Exercise = All lines with the word "agent" are to be found and copied from the listing.

Information supplied =
++++

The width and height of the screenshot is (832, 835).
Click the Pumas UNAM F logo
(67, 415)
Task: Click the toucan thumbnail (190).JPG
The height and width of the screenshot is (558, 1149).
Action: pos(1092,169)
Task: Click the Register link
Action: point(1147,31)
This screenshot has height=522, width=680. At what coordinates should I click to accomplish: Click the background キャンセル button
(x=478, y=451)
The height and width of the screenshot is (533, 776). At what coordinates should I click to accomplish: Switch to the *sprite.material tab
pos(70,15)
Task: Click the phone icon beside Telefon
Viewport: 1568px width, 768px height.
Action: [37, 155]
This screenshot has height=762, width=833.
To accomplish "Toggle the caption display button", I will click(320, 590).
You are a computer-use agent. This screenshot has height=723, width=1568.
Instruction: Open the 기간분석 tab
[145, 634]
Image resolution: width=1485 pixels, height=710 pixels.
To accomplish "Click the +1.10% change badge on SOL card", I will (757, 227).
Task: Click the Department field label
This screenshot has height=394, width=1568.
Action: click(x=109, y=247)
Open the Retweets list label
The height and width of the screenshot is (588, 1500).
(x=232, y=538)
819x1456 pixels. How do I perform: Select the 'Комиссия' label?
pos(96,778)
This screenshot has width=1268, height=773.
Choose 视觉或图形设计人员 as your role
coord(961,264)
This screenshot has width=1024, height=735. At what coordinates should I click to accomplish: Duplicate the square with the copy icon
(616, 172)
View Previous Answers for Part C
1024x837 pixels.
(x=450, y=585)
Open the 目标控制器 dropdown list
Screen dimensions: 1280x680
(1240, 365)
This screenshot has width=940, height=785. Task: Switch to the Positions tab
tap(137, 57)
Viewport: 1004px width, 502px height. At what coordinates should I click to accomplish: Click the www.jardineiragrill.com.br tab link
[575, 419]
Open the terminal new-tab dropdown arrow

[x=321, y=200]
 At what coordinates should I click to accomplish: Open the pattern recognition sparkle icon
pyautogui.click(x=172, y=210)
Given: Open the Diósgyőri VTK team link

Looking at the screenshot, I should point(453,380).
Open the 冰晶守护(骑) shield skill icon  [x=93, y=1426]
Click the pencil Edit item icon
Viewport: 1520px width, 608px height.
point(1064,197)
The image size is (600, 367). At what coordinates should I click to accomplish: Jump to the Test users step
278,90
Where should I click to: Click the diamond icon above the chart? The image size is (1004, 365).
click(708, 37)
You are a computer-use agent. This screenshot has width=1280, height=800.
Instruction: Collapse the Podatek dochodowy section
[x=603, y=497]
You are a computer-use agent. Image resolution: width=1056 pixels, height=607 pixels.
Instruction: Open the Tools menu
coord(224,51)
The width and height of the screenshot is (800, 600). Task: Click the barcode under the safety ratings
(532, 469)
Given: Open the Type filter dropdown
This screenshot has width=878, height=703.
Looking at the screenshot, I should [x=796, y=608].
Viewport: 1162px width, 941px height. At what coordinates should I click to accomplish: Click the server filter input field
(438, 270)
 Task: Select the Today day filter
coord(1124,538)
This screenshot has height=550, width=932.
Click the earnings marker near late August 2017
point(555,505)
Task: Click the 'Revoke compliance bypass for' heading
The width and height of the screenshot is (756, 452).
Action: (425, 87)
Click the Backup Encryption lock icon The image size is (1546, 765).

++++

Answer to this task =
You are a computer-use agent. This screenshot has height=723, width=1568.
You are a computer-use agent. This screenshot has width=1280, height=800.
You are a computer-use agent. Image resolution: width=1056 pixels, height=607 pixels.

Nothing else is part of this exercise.